Toghe in viaggio per salvare il Tribunale
Gli avvocati dell’Elba a Roma con commercianti e istituzioni contro la chiusura
È prevista entro il 31 dicembre la chiusura del Tribunale dell’isola d’Elba e per questo un gruppo di avvocati, assieme a commercianti e istituzioni, è partito in pullman verso Roma, per far sentire la propria voce contraria all’operazione. Intanto però, a salvare il Tribunale potrebbe essere l’approvazione in Parlamento di un emendamento del senatore leghista Manuel Vescovi.
Sveglia alle 5 di mattina, traghetto e via in pullman verso Roma sventolando la bandiera dell’Elba. No, non sono ultras del calcio in trasferta, ma i cinquanta tra avvocati, sindaci e rappresentanti dei commercianti che ieri hanno raggiunto la Capitale per dire no alla chiusura del tribunale dell’isola.
Perché se nel 2015 la sezione distaccata di Portoferraio — finita nell’elenco degli uffici da tagliare già all’epoca della spending review del governo Monti — fu salvata grazie ad una proroga di due anni, stavolta il destino sembra segnato: il decreto Milleproroghe ne prevede la chiusura al 31 dicembre 2018. A meno che non vada a buon fine l’operazione del senatore e segretario toscano della Lega Manuel Vescovi, il quale ha presentato un emendamento che, se approvato, salverebbe davvero il tribunale.
E il pullman di avvocati e sindaci è partito dall’Elba proprio per dare man forte a Vescovi, la cui iniziativa è di fatto contro il suo governo.
Le proteste contro la chiusura del tribunale sono trasversali, dal Pd a Forza Italia, ma è nel Carroccio — partito dove la disciplina è quasi un totem, tanto che qualche leghista dice scherzosamente «sì, siamo un po’ leninisti...» — che si gioca la partita decisiva. Se tutta la Lega sosterrà l’iniziativa di Vescovi, il tribunale sarà salvo. Altrimenti no.
«L’emendamento andrà in aula lunedì o martedì. Io rispetterò la volontà del mio partito, qualunque essa sarà — dice Vescovi — ma la battaglia per il tribunale è giusta e va fatta».
La pensano così anche il deputato e avvocato di Castiglioncello Manfredi Potenti, che ricorda come nel contratto di governo M5S e Lega abbiano promesso sulla giustizia «un servizio più vicino alla gente», e il responsabile del Carroccio dell’Elba Marco Landi, che si è prodigato per organizzare il viaggio di ieri. «Non si capisce perché hanno salvato il tribunale di Ischia e il nostro no — dice Landi — Un avvocato elbano per andare ogni giorno a Livorno impiegherebbe ore di viaggio, tra auto e traghetto. E poi nel carcere di Porto Azzurro ci sono 300 detenuti: ad ogni udienza li portiamo con la scorta in terraferma?

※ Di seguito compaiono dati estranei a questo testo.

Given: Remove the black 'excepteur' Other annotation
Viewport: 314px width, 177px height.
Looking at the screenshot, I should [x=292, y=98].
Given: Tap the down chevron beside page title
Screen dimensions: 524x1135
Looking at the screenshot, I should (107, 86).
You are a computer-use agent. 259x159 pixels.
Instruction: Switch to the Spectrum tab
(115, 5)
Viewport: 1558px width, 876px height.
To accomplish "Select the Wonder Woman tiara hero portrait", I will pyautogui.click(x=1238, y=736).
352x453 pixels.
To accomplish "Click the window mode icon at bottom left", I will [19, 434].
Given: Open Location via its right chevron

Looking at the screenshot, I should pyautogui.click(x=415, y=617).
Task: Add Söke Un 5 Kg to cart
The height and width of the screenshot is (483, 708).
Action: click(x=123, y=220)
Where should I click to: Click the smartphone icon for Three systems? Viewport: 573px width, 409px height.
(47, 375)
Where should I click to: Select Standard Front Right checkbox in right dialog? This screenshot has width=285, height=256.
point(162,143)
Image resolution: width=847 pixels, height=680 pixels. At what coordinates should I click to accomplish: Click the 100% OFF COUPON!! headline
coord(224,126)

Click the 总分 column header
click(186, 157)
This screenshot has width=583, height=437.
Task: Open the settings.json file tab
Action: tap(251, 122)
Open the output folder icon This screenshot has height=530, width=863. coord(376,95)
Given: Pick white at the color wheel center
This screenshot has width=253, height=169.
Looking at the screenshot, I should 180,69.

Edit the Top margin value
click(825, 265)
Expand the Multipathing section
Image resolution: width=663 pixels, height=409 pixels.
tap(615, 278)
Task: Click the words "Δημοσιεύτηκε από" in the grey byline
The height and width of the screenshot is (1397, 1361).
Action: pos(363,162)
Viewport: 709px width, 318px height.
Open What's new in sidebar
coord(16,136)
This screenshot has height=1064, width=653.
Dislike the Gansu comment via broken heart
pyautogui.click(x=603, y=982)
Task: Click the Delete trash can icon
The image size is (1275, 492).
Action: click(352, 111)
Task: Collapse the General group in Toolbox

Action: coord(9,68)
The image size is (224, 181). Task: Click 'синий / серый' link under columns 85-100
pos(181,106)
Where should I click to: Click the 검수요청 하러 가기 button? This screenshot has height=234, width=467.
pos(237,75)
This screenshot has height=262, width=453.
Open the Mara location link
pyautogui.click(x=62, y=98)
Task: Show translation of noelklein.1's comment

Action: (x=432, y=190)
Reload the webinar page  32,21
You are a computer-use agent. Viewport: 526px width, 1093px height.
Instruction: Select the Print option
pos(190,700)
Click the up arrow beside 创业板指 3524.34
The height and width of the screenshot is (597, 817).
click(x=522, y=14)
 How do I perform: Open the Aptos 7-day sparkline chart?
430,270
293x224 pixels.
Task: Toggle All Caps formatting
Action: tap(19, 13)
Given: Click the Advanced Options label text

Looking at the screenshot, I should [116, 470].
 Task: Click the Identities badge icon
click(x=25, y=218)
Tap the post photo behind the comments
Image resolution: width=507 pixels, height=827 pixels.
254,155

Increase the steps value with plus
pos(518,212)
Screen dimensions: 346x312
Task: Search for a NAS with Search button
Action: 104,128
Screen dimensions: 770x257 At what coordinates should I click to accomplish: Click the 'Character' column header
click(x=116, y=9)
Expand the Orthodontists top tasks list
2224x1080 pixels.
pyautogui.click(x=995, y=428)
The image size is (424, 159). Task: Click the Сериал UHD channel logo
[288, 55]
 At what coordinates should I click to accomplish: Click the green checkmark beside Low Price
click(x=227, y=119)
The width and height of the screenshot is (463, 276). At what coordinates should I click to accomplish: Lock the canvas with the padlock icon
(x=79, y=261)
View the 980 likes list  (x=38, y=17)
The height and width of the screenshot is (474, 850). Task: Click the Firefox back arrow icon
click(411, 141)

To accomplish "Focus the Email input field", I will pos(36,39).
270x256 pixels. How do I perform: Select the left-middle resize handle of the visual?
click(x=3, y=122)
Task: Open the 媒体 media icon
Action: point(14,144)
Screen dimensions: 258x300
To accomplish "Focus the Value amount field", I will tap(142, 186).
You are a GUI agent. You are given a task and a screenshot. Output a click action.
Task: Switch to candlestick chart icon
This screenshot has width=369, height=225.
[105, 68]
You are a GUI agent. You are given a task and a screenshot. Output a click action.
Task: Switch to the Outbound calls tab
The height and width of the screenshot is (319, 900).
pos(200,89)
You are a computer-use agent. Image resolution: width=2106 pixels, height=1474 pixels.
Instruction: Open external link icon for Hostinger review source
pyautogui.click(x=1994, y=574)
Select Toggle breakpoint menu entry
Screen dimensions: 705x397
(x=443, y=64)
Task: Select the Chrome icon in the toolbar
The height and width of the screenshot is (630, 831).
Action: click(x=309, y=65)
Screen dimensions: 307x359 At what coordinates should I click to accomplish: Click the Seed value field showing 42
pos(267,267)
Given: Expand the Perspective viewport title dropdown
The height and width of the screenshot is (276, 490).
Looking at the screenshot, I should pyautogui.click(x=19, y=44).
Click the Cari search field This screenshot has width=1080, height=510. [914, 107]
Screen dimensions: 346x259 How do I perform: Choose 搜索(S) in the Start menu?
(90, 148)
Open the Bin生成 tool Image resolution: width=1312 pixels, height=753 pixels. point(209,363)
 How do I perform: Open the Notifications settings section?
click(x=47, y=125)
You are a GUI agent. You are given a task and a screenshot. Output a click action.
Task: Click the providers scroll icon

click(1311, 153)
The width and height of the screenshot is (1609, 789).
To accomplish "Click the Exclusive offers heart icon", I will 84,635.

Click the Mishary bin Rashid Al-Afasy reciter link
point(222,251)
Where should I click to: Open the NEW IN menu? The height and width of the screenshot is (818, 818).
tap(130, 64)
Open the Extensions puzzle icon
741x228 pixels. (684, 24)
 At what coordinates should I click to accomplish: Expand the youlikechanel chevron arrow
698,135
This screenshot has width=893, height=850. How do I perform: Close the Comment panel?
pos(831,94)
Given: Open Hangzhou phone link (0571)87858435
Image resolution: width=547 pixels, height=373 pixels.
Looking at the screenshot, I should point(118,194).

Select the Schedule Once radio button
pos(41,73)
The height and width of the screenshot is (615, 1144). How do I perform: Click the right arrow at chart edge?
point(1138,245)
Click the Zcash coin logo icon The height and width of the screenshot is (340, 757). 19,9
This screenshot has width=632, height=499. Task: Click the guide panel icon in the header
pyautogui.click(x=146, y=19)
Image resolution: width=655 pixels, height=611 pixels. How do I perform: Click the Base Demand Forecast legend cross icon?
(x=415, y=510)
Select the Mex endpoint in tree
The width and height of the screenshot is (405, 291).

Ma lo sanno quanto costerebbe allo Stato?».
Con lui sul pullman diretto a Palazzo Madama ci sono il presidente dell’Ordine degli avvocati di Livorno Valter Maccioni e il presidente dell’Associazione Forense dell’Elba Paolo Di Tursi, che ha preparato un documento con tutti i numeri precedenti alla riforma messa a punto dal governo Monti e applicata dai successori (ad oggi esecutivo Conte incluso, per quanto riguarda l’Elba).
In pochi anni, per effetto dei tagli e dei trasferimenti di molti fascicoli a Livorno, si è già passati da circa 1000 procedimenti civili e 194 penali, ultimi dati prima della riforma del 2012, agli attuali 208 civili e 168 penali.
«Prima si azzera il contenzioso, poi se ne sottrae una parte rilevante spostandola alla sede centrale, infine — scrive Di Tursi — si sostiene la tesi fuorviante che l’ufficio di Portoferraio ha numeri ridotti per poter funzionare effettivamente». Una beffa che val bene una trasferta a Roma.